Dataset entries

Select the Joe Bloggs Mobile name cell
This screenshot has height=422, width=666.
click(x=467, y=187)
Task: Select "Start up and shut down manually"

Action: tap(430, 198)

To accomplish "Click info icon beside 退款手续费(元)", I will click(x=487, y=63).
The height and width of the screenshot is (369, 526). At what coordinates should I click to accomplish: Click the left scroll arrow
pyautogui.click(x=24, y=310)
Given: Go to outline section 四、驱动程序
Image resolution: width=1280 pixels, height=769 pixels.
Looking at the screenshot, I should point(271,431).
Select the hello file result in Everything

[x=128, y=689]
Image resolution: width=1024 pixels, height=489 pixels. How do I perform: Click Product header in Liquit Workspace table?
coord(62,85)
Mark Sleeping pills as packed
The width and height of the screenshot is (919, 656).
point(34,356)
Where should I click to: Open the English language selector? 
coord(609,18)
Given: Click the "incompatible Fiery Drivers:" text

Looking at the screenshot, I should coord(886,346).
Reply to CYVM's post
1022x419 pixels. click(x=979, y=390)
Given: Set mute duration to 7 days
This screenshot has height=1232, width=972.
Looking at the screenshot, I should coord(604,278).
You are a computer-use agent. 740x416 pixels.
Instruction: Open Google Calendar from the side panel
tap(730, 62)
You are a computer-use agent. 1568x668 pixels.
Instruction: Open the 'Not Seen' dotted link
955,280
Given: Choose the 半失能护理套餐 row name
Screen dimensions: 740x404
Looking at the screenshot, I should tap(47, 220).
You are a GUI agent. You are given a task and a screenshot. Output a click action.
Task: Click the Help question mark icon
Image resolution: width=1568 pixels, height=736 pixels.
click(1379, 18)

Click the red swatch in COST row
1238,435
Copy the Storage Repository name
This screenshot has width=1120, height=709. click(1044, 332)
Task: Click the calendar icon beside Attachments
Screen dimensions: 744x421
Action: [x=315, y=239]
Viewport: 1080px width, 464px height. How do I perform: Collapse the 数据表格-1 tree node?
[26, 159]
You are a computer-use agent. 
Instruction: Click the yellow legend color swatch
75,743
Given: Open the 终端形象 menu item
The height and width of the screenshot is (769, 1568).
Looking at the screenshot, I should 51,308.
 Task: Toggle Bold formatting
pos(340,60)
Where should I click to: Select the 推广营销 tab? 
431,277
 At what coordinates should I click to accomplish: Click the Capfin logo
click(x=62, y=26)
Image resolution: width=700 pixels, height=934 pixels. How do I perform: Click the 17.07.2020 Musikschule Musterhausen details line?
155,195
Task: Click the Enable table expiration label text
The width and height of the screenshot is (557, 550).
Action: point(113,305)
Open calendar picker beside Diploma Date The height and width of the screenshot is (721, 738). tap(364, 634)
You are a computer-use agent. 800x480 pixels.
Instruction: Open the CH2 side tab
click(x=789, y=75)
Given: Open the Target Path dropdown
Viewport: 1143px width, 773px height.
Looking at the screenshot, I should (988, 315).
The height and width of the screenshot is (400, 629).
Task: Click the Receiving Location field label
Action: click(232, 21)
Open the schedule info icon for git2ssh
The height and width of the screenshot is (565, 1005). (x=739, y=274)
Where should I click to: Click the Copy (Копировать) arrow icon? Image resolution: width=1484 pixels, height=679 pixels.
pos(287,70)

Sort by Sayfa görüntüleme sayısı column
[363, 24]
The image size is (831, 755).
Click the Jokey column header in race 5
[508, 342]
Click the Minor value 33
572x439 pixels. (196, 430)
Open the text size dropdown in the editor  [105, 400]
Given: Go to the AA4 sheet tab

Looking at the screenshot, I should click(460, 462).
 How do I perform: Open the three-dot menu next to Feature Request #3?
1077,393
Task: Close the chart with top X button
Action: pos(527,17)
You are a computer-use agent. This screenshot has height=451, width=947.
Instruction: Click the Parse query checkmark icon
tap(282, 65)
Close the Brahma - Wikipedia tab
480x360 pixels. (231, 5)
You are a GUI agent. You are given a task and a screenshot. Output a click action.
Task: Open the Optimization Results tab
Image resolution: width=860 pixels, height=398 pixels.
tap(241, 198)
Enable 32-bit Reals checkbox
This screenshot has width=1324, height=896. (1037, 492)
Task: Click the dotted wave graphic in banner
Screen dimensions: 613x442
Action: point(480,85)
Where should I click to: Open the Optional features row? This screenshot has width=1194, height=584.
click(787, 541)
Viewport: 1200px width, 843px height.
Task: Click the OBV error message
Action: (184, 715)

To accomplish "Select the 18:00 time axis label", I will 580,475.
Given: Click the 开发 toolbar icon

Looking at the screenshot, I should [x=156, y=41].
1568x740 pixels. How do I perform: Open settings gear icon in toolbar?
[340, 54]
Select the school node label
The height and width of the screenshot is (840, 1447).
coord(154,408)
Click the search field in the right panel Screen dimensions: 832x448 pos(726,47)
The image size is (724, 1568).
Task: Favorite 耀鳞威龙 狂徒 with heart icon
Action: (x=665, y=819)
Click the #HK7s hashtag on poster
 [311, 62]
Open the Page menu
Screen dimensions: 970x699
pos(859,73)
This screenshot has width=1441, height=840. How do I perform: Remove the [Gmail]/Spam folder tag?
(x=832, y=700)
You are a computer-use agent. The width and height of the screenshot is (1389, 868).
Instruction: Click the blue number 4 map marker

▶ [WHAT TO WORK ON]:
All of the entries should be transcribed exactly as they appear.

▶ [WRITTEN REPLY]:
Select the Joe Bloggs Mobile name cell
This screenshot has height=422, width=666.
click(x=467, y=187)
Task: Select "Start up and shut down manually"

Action: tap(430, 198)

To accomplish "Click info icon beside 退款手续费(元)", I will click(x=487, y=63).
The height and width of the screenshot is (369, 526). At what coordinates should I click to accomplish: Click the left scroll arrow
pyautogui.click(x=24, y=310)
Given: Go to outline section 四、驱动程序
Image resolution: width=1280 pixels, height=769 pixels.
Looking at the screenshot, I should point(271,431).
Select the hello file result in Everything

[x=128, y=689]
Image resolution: width=1024 pixels, height=489 pixels. How do I perform: Click Product header in Liquit Workspace table?
coord(62,85)
Mark Sleeping pills as packed
The width and height of the screenshot is (919, 656).
point(34,356)
Where should I click to: Open the English language selector? 
coord(609,18)
Given: Click the "incompatible Fiery Drivers:" text

Looking at the screenshot, I should coord(886,346).
Reply to CYVM's post
1022x419 pixels. click(x=979, y=390)
Given: Set mute duration to 7 days
This screenshot has height=1232, width=972.
Looking at the screenshot, I should coord(604,278).
You are a computer-use agent. 740x416 pixels.
Instruction: Open Google Calendar from the side panel
tap(730, 62)
You are a computer-use agent. 1568x668 pixels.
Instruction: Open the 'Not Seen' dotted link
955,280
Given: Choose the 半失能护理套餐 row name
Screen dimensions: 740x404
Looking at the screenshot, I should tap(47, 220).
You are a GUI agent. You are given a task and a screenshot. Output a click action.
Task: Click the Help question mark icon
Image resolution: width=1568 pixels, height=736 pixels.
click(1379, 18)

Click the red swatch in COST row
1238,435
Copy the Storage Repository name
This screenshot has width=1120, height=709. click(1044, 332)
Task: Click the calendar icon beside Attachments
Screen dimensions: 744x421
Action: [x=315, y=239]
Viewport: 1080px width, 464px height. How do I perform: Collapse the 数据表格-1 tree node?
[26, 159]
You are a computer-use agent. 
Instruction: Click the yellow legend color swatch
75,743
Given: Open the 终端形象 menu item
The height and width of the screenshot is (769, 1568).
Looking at the screenshot, I should 51,308.
 Task: Toggle Bold formatting
pos(340,60)
Where should I click to: Select the 推广营销 tab? 
431,277
 At what coordinates should I click to accomplish: Click the Capfin logo
click(x=62, y=26)
Image resolution: width=700 pixels, height=934 pixels. How do I perform: Click the 17.07.2020 Musikschule Musterhausen details line?
155,195
Task: Click the Enable table expiration label text
The width and height of the screenshot is (557, 550).
Action: point(113,305)
Open calendar picker beside Diploma Date The height and width of the screenshot is (721, 738). tap(364, 634)
You are a computer-use agent. 800x480 pixels.
Instruction: Open the CH2 side tab
click(x=789, y=75)
Given: Open the Target Path dropdown
Viewport: 1143px width, 773px height.
Looking at the screenshot, I should (988, 315).
The height and width of the screenshot is (400, 629).
Task: Click the Receiving Location field label
Action: click(232, 21)
Open the schedule info icon for git2ssh
The height and width of the screenshot is (565, 1005). (x=739, y=274)
Where should I click to: Click the Copy (Копировать) arrow icon? Image resolution: width=1484 pixels, height=679 pixels.
pos(287,70)

Sort by Sayfa görüntüleme sayısı column
[363, 24]
The image size is (831, 755).
Click the Jokey column header in race 5
[508, 342]
Click the Minor value 33
572x439 pixels. (196, 430)
Open the text size dropdown in the editor  [105, 400]
Given: Go to the AA4 sheet tab

Looking at the screenshot, I should click(460, 462).
 How do I perform: Open the three-dot menu next to Feature Request #3?
1077,393
Task: Close the chart with top X button
Action: pos(527,17)
You are a computer-use agent. This screenshot has height=451, width=947.
Instruction: Click the Parse query checkmark icon
tap(282, 65)
Close the Brahma - Wikipedia tab
480x360 pixels. (231, 5)
You are a GUI agent. You are given a task and a screenshot. Output a click action.
Task: Open the Optimization Results tab
Image resolution: width=860 pixels, height=398 pixels.
tap(241, 198)
Enable 32-bit Reals checkbox
This screenshot has width=1324, height=896. (1037, 492)
Task: Click the dotted wave graphic in banner
Screen dimensions: 613x442
Action: point(480,85)
Where should I click to: Open the Optional features row? This screenshot has width=1194, height=584.
click(787, 541)
Viewport: 1200px width, 843px height.
Task: Click the OBV error message
Action: (184, 715)

To accomplish "Select the 18:00 time axis label", I will 580,475.
Given: Click the 开发 toolbar icon

Looking at the screenshot, I should [x=156, y=41].
1568x740 pixels. How do I perform: Open settings gear icon in toolbar?
[340, 54]
Select the school node label
The height and width of the screenshot is (840, 1447).
coord(154,408)
Click the search field in the right panel Screen dimensions: 832x448 pos(726,47)
The image size is (724, 1568).
Task: Favorite 耀鳞威龙 狂徒 with heart icon
Action: (x=665, y=819)
Click the #HK7s hashtag on poster
 [311, 62]
Open the Page menu
Screen dimensions: 970x699
pos(859,73)
This screenshot has width=1441, height=840. How do I perform: Remove the [Gmail]/Spam folder tag?
(x=832, y=700)
You are a computer-use agent. The width and height of the screenshot is (1389, 868).
Instruction: Click the blue number 4 map marker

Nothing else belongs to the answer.